Every number-dense workload reaches p=0.002 (the minimum achievable p-value with n=6 using a permutation test). The Burger-Dybvig wins on string-dominant workloads also reach significance (control-escapes at p=0.002, 6% slower for Schubfach), confirming these are real effects from binary layout or instruction cache differences, not measurement noise.
The CLI end-to-end results (9 runs per comparison, permutation test with 3,000 resamples) provide independent corroboration. Five of 28 CLI comparisons reach significance at p < 0.05: canonicalize/array-2048 at p=0.0007 (1.32x, d=-3.14), canonicalize/nested-mixed at p=0.0017 (1.36x, d=-2.01), canonicalize/numeric-boundary at p=0.036 (1.22x, d=-1.08), verify/array-2048 at p=0.0007 (1.30x, d=-3.97), and verify/array-256 at p=0.038 (1.22x, d=-1.09). All five favor Schubfach. The remaining 23 comparisons do not reach significance because process startup noise dominates at the 1-7ms timescales of CLI execution.
The Decision
The conformance gate is clean. The performance improvement is statistically significant across every number-dense workload. The implementation is a drop-in replacement: same FormatDouble signature, same error types, same output bytes for every tested input.

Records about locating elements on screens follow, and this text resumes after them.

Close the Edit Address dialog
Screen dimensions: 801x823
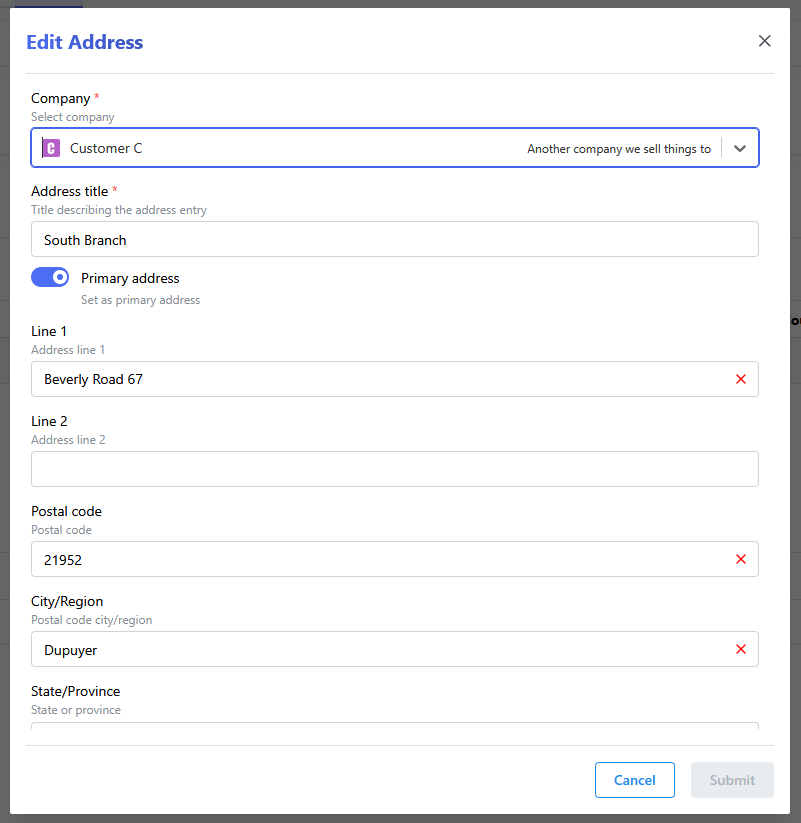764,41
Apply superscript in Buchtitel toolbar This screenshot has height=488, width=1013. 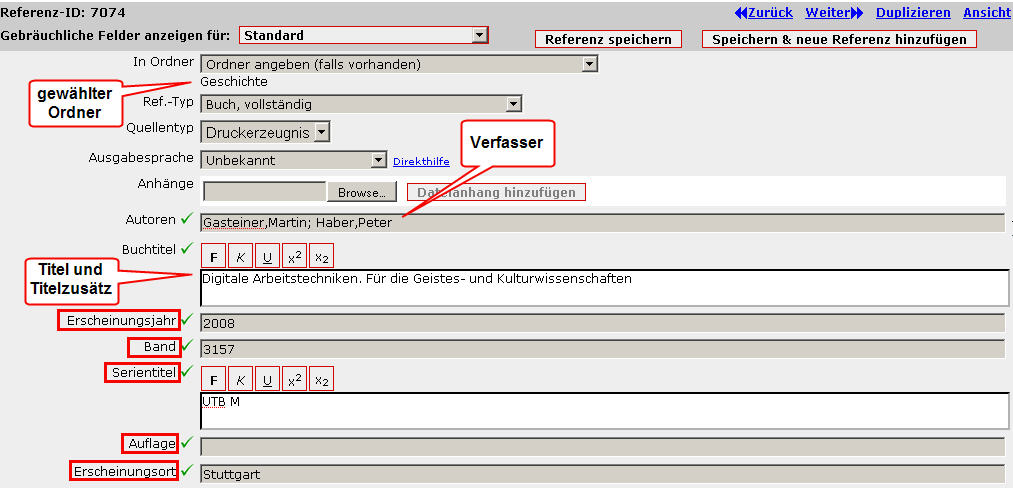[x=294, y=255]
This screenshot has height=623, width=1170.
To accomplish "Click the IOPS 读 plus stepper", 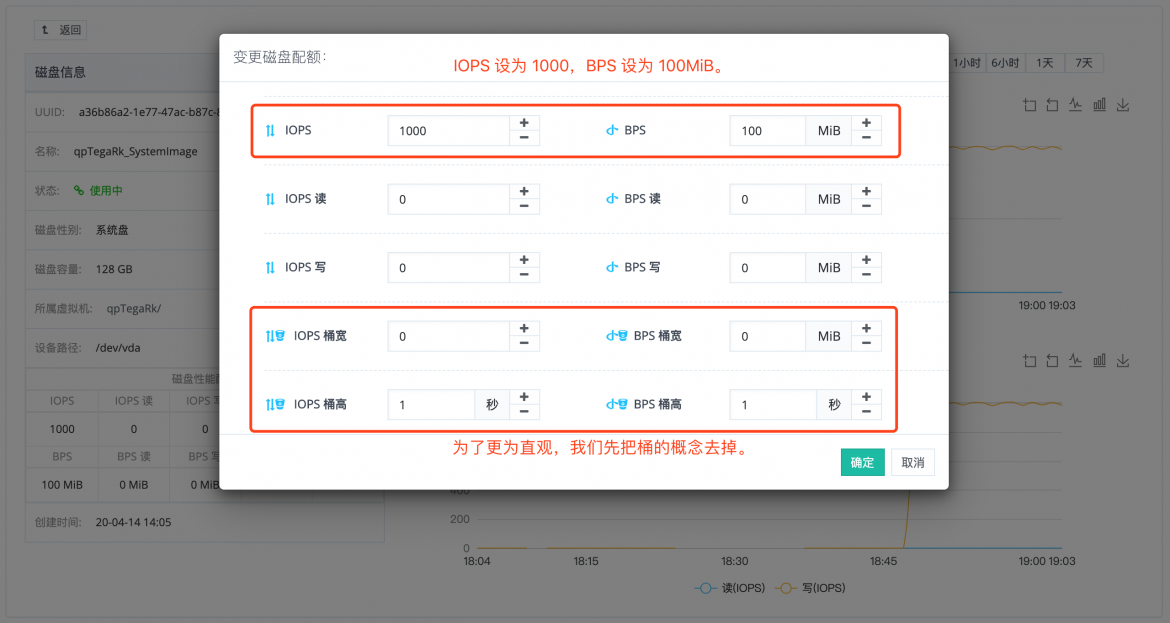I will tap(524, 192).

Burger-Dybvig was the right choice for the initial implementation. It was straightforward to verify against the original paper (Burger and Dybvig, PLDI 1996). It was straightforward to debug when the oracle vectors caught errors during initial development. It was straightforward to reason about when modifying the tie-breaking policy for ECMA-262 compliance. It served its purpose: it proved the approach was viable and produced correct output while the rest of the pipeline was built around it.

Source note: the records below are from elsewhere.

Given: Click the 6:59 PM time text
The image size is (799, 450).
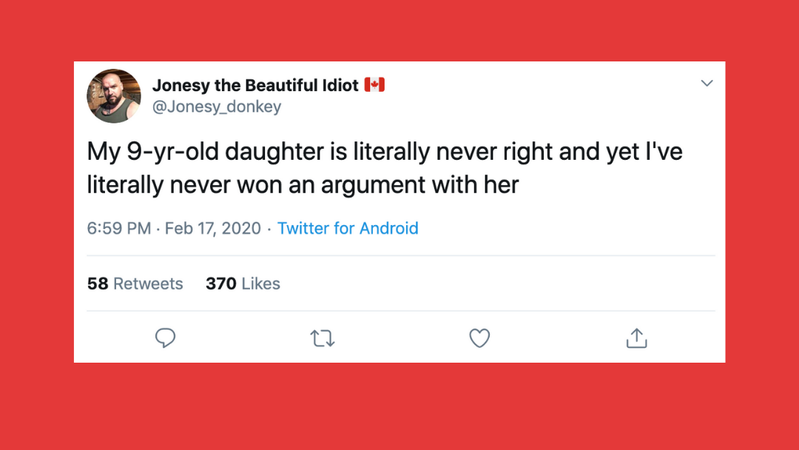Looking at the screenshot, I should (118, 228).
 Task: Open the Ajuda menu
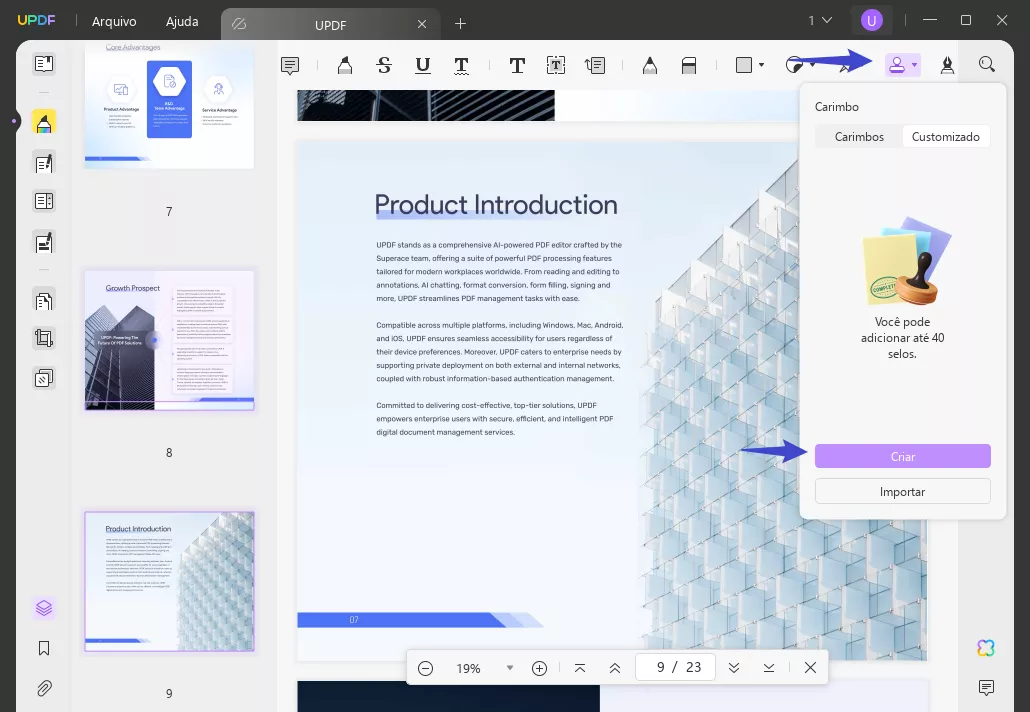coord(182,20)
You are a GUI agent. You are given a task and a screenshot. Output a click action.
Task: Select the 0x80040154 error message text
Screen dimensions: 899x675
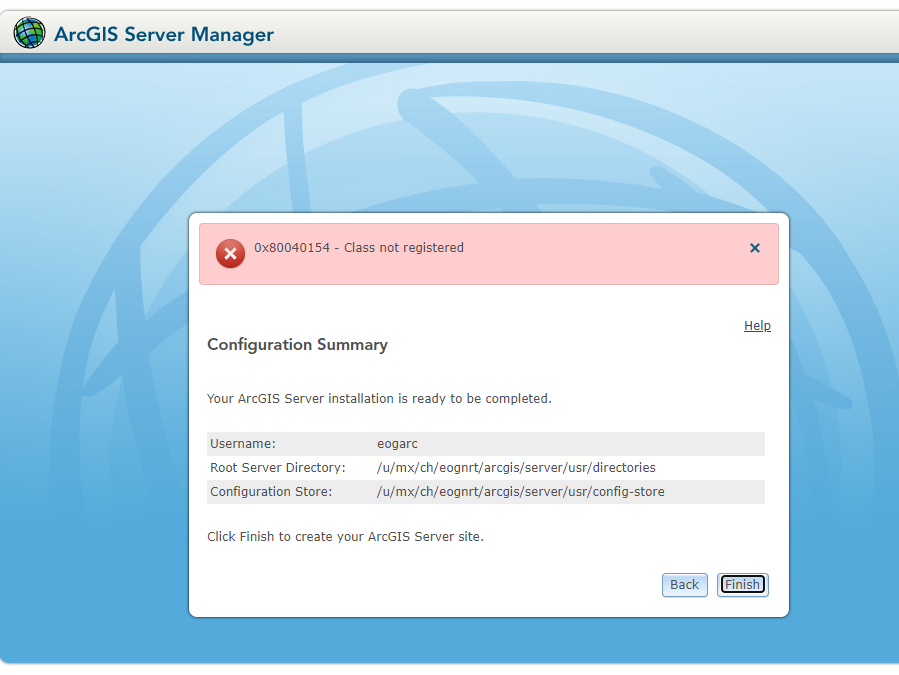coord(359,248)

Schubfach replaces Burger-Dybvig in json-canon. The change ships as a minor version. The API does not change. The output does not change. The canonical bytes for every input remain identical. What changes is the cost of producing them: fewer allocations, less memory, higher throughput on number-dense workloads, and the elimination of math/big from the formatting path’s runtime dependency graph.
Revision History
| Date | Change |
|---|---|
| 2026-03-05 | Initial publication. |
The implementation lives in the jcsfloat package of json-canon, an RFC 8785 JSON canonicalization library written in Go.